Una amenaza difícil de detener
Uno de los principales retos para las fuerzas israelíes son los drones guiados mediante fibra óptica, los cuales no dependen del sistema GPS y, por ello, pueden evadir algunos de los mecanismos tradicionales de guerra electrónica.
Según la fuente, mientras los drones convencionales han sido interceptados en su mayoría por el sistema de defensa aérea Cúpula de Hierro, los modelos guiados por fibra óptica representan una amenaza distinta.
“La Cúpula de Hierro no puede interceptar los drones fibroópticos”, aseguró el funcionario, quien indicó que las medidas defensivas actuales se limitan principalmente a respuestas reactivas, como el uso de redes, escopetas especializadas y refugios para proteger al personal militar.

Desbalance de costos
El militar también destacó el importante contraste económico entre ambas partes.
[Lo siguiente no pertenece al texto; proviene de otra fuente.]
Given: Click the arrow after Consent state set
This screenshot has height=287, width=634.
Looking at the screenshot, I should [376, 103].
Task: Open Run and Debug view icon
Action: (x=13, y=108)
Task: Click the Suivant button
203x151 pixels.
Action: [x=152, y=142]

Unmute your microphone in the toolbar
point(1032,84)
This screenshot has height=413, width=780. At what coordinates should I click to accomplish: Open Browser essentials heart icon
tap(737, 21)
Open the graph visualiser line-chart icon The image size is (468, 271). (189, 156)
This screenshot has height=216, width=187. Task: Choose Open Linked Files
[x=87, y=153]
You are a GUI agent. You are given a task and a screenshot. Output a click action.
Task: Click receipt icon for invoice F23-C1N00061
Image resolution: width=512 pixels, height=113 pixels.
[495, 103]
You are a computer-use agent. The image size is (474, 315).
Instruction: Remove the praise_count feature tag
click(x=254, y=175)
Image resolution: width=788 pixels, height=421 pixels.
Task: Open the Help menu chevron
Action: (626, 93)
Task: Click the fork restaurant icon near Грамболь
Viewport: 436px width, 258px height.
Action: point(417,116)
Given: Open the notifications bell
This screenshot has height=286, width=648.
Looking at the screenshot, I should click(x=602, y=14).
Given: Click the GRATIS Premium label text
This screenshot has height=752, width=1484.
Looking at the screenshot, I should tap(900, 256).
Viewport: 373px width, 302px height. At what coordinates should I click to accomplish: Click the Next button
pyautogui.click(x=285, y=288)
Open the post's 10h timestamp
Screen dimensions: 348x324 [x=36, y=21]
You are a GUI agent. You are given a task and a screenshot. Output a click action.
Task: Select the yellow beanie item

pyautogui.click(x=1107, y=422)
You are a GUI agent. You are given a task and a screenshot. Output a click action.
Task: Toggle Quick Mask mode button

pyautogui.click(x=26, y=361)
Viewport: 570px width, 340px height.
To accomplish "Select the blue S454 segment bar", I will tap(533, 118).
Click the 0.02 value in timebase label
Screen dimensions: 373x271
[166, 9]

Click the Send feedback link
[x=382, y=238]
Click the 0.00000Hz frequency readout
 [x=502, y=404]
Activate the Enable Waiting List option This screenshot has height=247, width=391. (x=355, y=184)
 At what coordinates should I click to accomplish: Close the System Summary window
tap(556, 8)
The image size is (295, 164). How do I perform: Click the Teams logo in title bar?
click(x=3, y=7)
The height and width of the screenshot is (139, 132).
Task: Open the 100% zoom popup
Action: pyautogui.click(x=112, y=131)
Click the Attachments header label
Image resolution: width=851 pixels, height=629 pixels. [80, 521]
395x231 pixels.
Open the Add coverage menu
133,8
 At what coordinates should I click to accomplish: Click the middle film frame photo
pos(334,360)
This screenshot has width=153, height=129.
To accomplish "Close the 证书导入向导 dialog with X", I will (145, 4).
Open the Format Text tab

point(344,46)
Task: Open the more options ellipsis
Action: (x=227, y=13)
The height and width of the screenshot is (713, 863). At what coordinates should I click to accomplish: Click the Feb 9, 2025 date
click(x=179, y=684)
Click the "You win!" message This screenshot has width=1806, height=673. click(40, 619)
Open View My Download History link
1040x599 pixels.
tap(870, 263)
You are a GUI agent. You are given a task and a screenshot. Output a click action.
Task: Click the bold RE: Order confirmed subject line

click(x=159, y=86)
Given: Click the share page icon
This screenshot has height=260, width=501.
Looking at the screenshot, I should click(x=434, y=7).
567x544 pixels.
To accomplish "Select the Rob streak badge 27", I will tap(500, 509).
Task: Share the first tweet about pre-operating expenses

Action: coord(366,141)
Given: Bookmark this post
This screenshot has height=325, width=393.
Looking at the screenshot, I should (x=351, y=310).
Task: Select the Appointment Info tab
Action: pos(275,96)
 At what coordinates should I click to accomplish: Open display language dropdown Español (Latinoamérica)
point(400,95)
Mientras Hezbolá puede fabricar o adquirir estos drones a un costo relativamente bajo, cada misil interceptor utilizado por la Cúpula de Hierro representa un gasto considerablemente mayor.
“La cantidad de dinero que Hezbolá invierte en obtener y fabricar esos drones ni siquiera se acerca a lo que cuesta un solo interceptor de la Cúpula de Hierro”, sostuvo.
Reconocen falta de preparación
Al ser cuestionado sobre si Israel estaba preparado para enfrentar esta nueva modalidad de ataque, el funcionario reconoció que la respuesta inicial fue insuficiente.
“Mi respuesta corta es ‘sí’. Podríamos haber estado mejor preparados si la situación hubiera sido diferente”, admitió.
El uso creciente de drones FPV refleja la evolución de los conflictos modernos, donde sistemas de bajo costo y alta efectividad están modificando el equilibrio táctico en el campo de batalla, obligando a los ejércitos tradicionales a acelerar el desarrollo de nuevas tecnologías de defensa frente a amenazas cada vez más sofisticadas.